Breaking Point
- Author: Alex Flinn
- Language: English
- Genre: Young adult fiction
- Publisher: HarperCollins Children’s Books
- Publication date: 2002
- Publication place: United States
- Media type: Print (hardcover)
- Pages: 256pp
- ISBN: 0-06-447371-6

= Breaking Point (novel) =

2002 novel by Alex Flinn

Breaking Point is a 2002 young adult novel by Alex Flinn. It was a 'Quick Pick for Reluctant Young Adult Readers' in 2003.

Bulletin for the Center for Children's Books said that the book was "a dark drama of self-destruction that should make for grimly satisfying reading" while Voice of Youth Advocates called its characters "brilliantly twisted."

== Plot ==
Paul Richmond moves from homeschooling to a fancy private school, Gate-Brickell Christian, after his lieutenant colonel father has an affair and divorces his teacher-mother. On his first day at Gate, he meets a girl named Binky and a boy named Charlie Good.
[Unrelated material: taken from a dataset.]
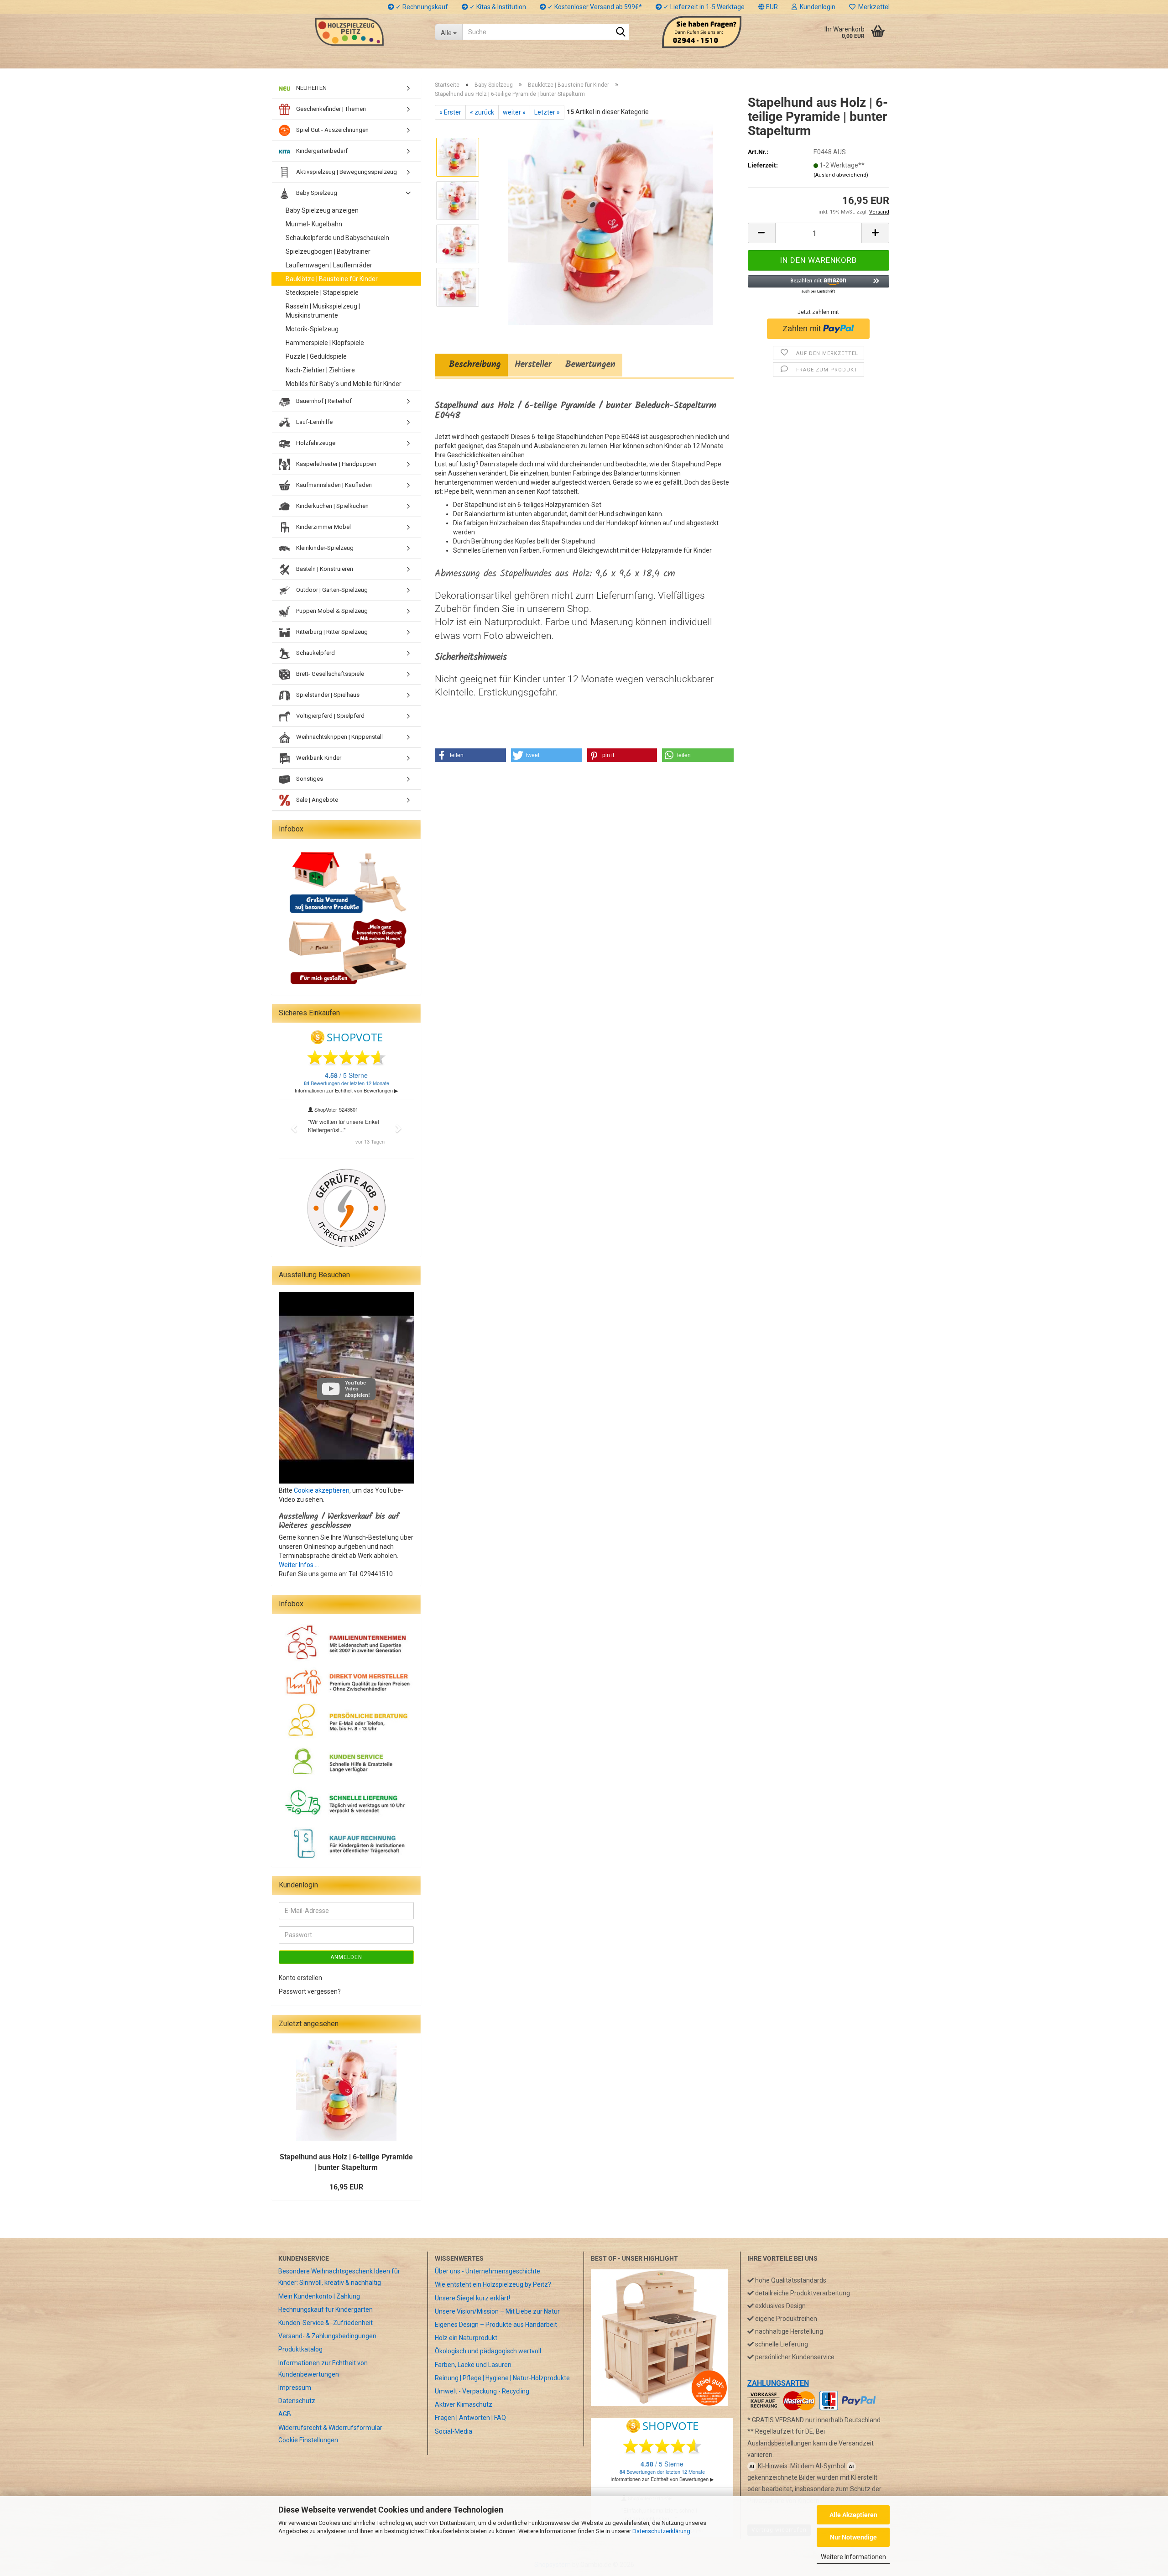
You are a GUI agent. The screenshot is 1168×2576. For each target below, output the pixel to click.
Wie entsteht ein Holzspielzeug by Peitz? (493, 2284)
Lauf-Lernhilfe (314, 421)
Without Binky, life would be pretty terrible for Paul. The kids at school look down on him because his mother works in the office there. Thanks to his father, Paul looks down on her too. His father, busy with a new wife and baby, ignores his calls and finally tells him to go away. He feels responsible for being a surrogate man of the house for his mother, who is clingy and insecure. This is far too much pressure for Paul, and only drives him away from confiding in his mother about anything happening in his life. Binky knows the score from way back, and knows it wasn’t that much easier on David Blanco, son of the school janitor. When David’s dog is found killed, the school population tacitly blames David, because it’s easier than figuring out which one of the children of privilege is the corrupt one.

In the midst of all this, Charlie Good starts asking things of Paul. If there is an uppercrust at the upper crust school, Charlie is it. He seems, in many ways, to be nearly as lonely as Paul. His father pushes him to be a tennis overachiever, and his mother is barely present. Charlie’s method of blowing off steam is a little harmless vandalism. After a fight with his mother, Paul, tortured by feelings of rejection at the hands of his father, is exhilarated by his night of petty theft and mailbox smashing.

Suddenly, however, it doesn’t seem so harmless when Charlie asks Paul to break into the school and change his grade. Paul starts to get the idea that Charlie is manipulative... but he has yet to find out how manipulative.

==Reception==
Kirkus Reviews found "The story does build suspense, and teenagers will recognize cruel aspects of high school, but unlike Flinn’s Breathing Underwater (2000), which broke new ground about date violence, this novel is just one more variation on the familiar theme of paying a high price for popularity." and Publishers Weekly wrote "Heavy-handed writing undermines Flinn's (Breathing Underwater) stated goal for her second novel, namely, to "stimulate discussion" among teens about why kids commit violent acts."